Note 3. 	Furniture and Equipment
Furniture and equipment consisted of the following:

                                            September 30,	       December 31,
    						2000			    1999
Furniture, fixtures and
    Equipment					$  251,735		$  232,244
Tooling and molds				   101,152		   101,152
                                                $  352,887		$  333,396

Note 4.	Basic and Diluted Income (Loss) Per Share

Because the Company has incurred a loss in the three and nine-month
periods ended September 30, 2000 the inclusion of potential common shares
in the calculation of diluted loss per share would have an anti-dilutive
effect.
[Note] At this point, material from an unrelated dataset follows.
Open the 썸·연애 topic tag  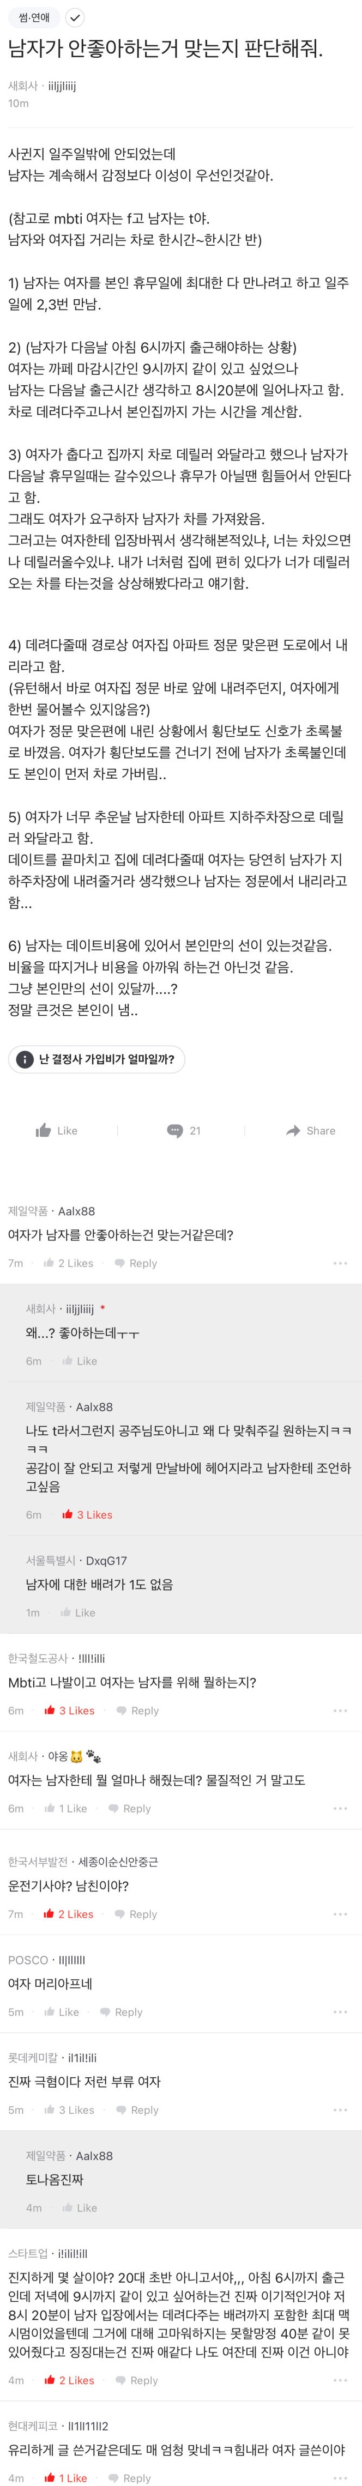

Therefore, Basic and Diluted loss per share amounts are the same
for these periods.





Note 5.   Consulting Agreement

On June 2, 2000, the Company retained Equity Securities Investments, Inc.
(the Consultant) to advise and assist the Company in evaluating
strategic opportunities including a possible sale or merger. However,
there can be no assurance that these activities will result in a proposal
acceptable to the Company or that any transaction will be completed.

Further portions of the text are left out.